Although the level of overall burnout of Hong Kong
dentists was less than that in other countries, this
issue should not be overlooked. Dentistry is quite a
lonely profession that requires an individual to work
alone most of the time. Peer support and sharing is
important for the development of dentistry in Hong
Kong.
Limitations of the study
The response rate of the current study was low
(<30%) although it was similar to other studies of
health care professionals in Hong Kong. The selected
dentists might be very busy and might not have time to
complete the questionnaires. Others might not have
been interested. Those dentists with a high level of
burnout might have felt the questions too sensitive
and thus been unwilling to participate. For those
who participated, as stress and burnout were self-reported,
there might have been information bias
because of social desirability and thus our results might
underestimate the level of stress and burnout among
dentists in Hong Kong. As in all cross-sectional
surveys, a causal relationship could not be established.
With the small sample size, there was a possible lack of
statistical power for the multiple logistic regression
as evidenced by the wide 95% CI of the odds ratio.

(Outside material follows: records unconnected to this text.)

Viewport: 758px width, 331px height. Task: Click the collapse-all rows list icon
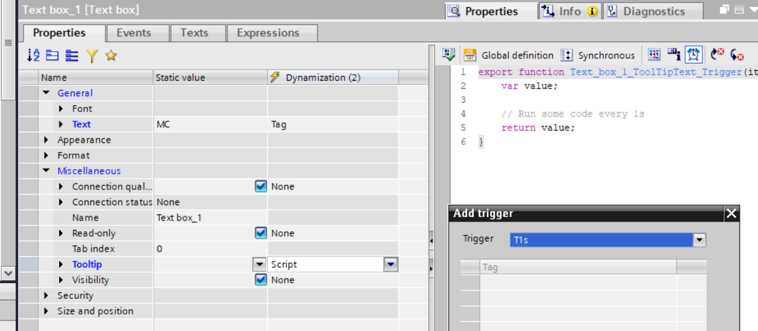71,56
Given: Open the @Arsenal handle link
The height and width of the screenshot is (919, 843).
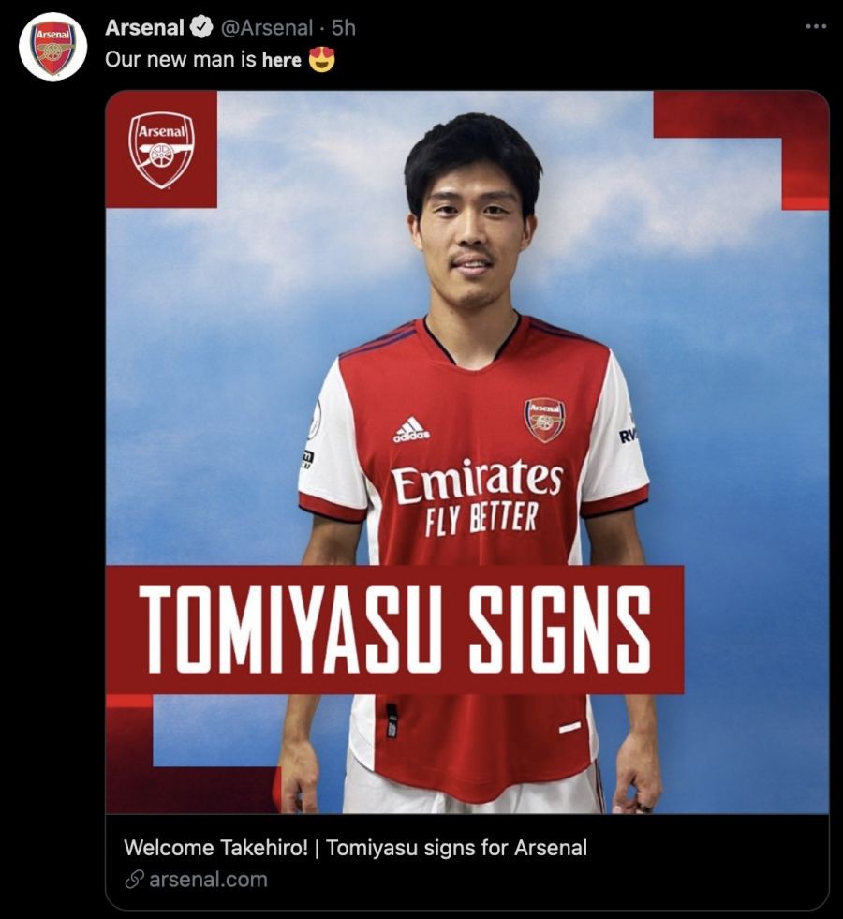Looking at the screenshot, I should click(267, 27).
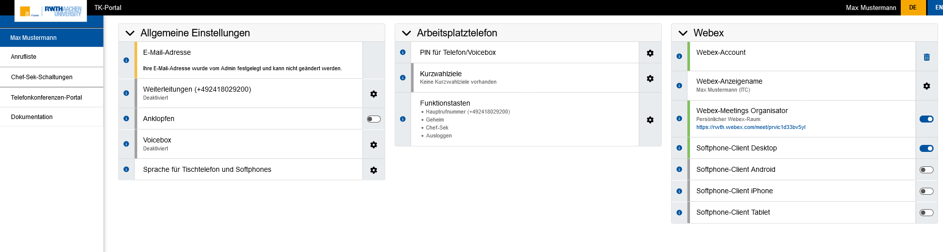Click gear for Sprache für Tischtelefon

(373, 170)
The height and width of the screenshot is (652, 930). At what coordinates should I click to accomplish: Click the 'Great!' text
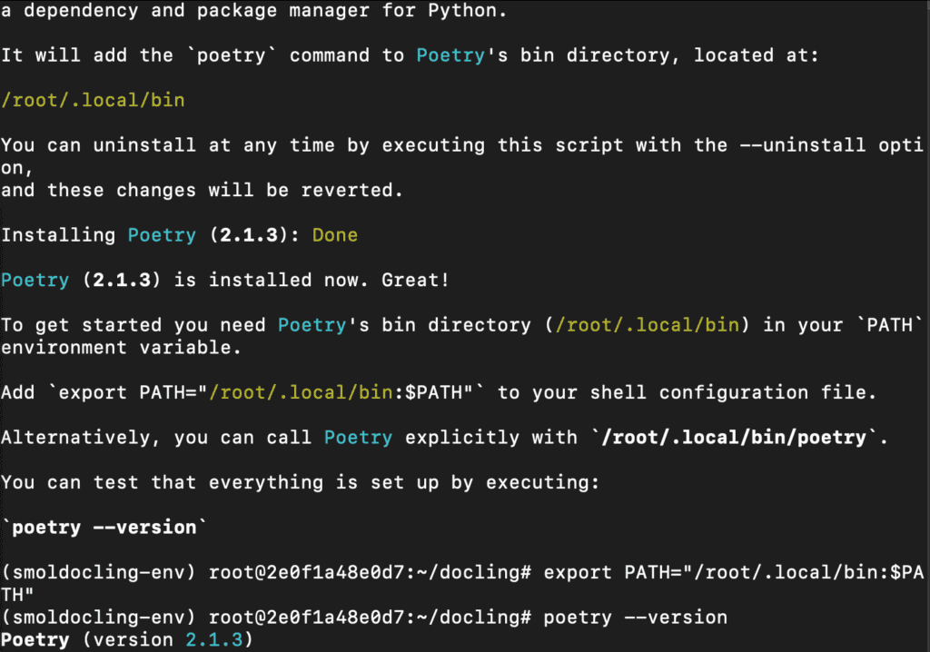coord(415,280)
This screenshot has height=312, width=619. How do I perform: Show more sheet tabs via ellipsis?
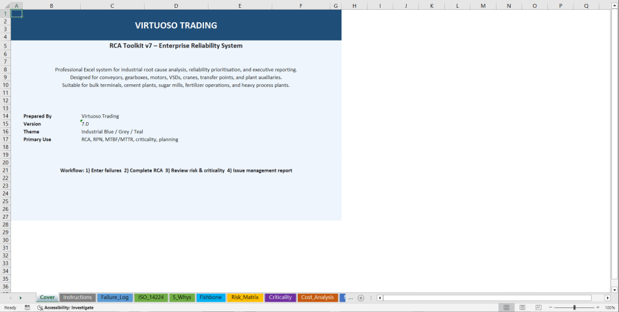[351, 298]
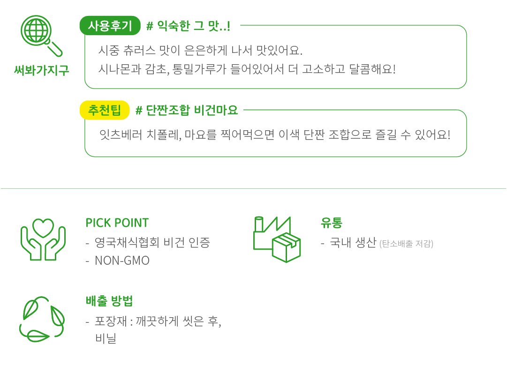
Task: Click the 유통 heading
Action: [x=332, y=223]
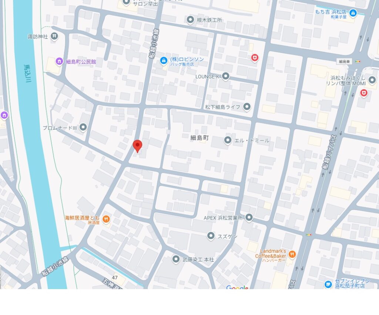Click the red location pin marker

[138, 146]
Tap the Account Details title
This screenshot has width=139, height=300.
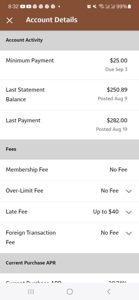point(52,20)
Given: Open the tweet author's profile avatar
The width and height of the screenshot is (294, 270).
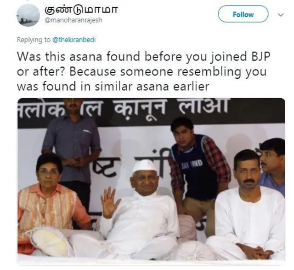Looking at the screenshot, I should click(x=28, y=15).
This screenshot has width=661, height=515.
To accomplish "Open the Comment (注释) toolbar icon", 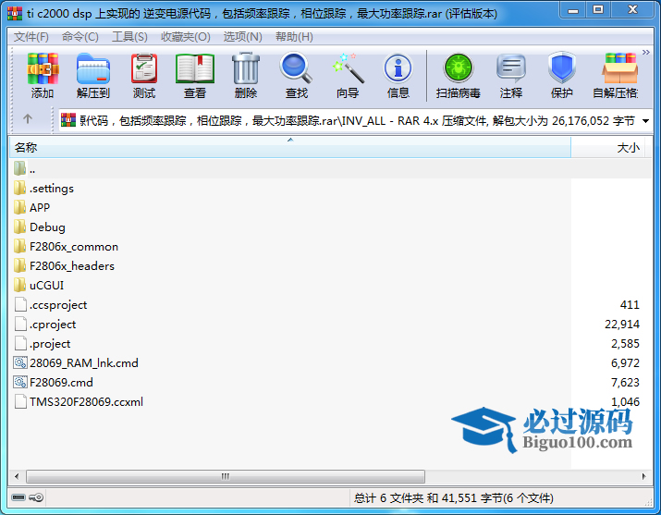I will tap(511, 75).
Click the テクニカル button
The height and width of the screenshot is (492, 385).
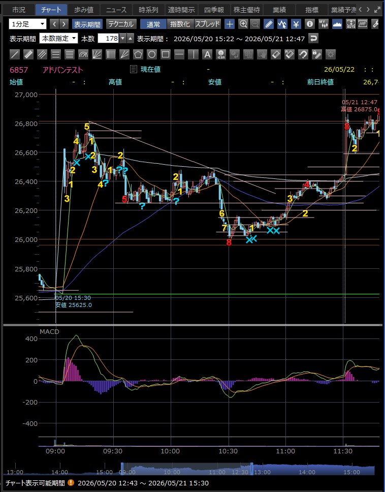pyautogui.click(x=121, y=24)
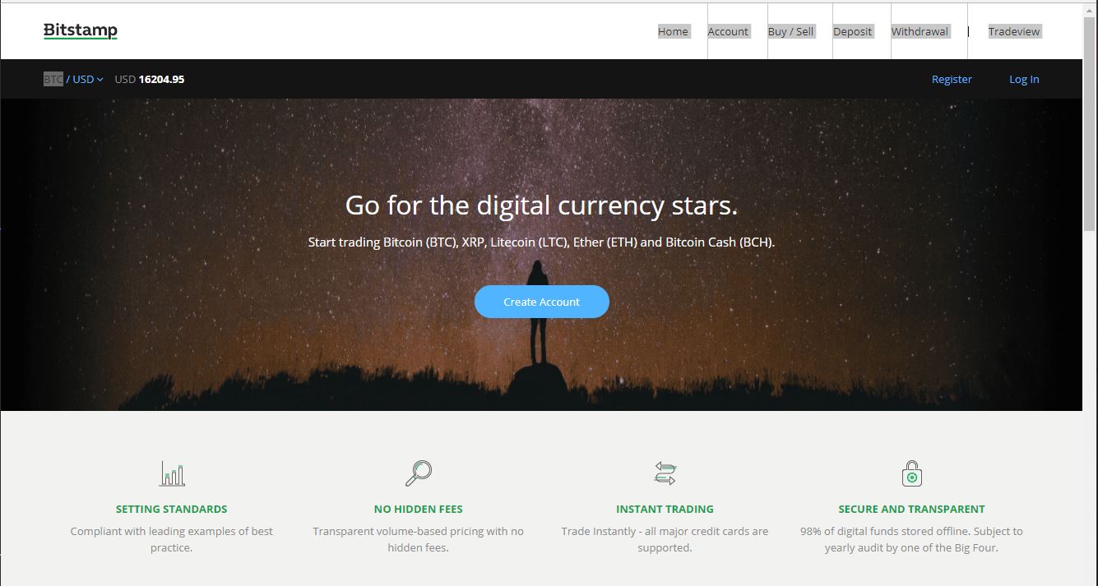Open the Account menu item
The height and width of the screenshot is (586, 1098).
[x=728, y=31]
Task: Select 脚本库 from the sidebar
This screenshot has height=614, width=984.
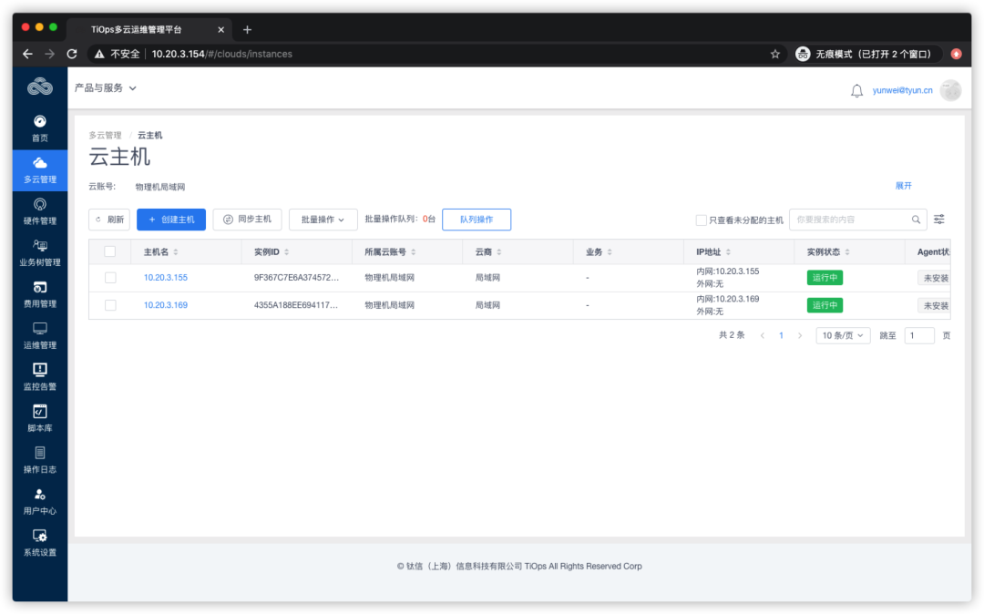Action: 39,416
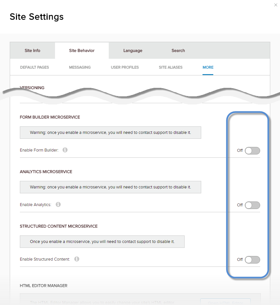Click the Analytics microservice warning box

[x=110, y=187]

In
order to increase the response rate of future surveys,
we may consider phoning each selected dentist to
check if they have received the questionnaires and
to invite them to participate. We may also consider
using the internet for data collection.
Recommendation
Dentists with a higher stress level may consider
working less to relieve pressure: approximately one
quarter of dentists worked more than 50 hours a
week, which contributed to the time-related stress.
Dentists are advised to update their knowledge and
skills to equip them for the increasing expectations
and challenges from patients and society.
Conclusion
Patient-related stressors are the top occupational
stressors experienced by dentists in Hong Kong.
Nonetheless a small proportion of dentists have high
overall burnout. There was a positive association
between occupational stress and level of burnout.
Acknowledgements
We would like to thank the staff of the Faculty of
Dentistry, The University of Hong Kong for their
assistance in this study. We would also like to thank
all the dentists who participated in the survey.
Declaration
All authors have disclosed no conflicts of interest.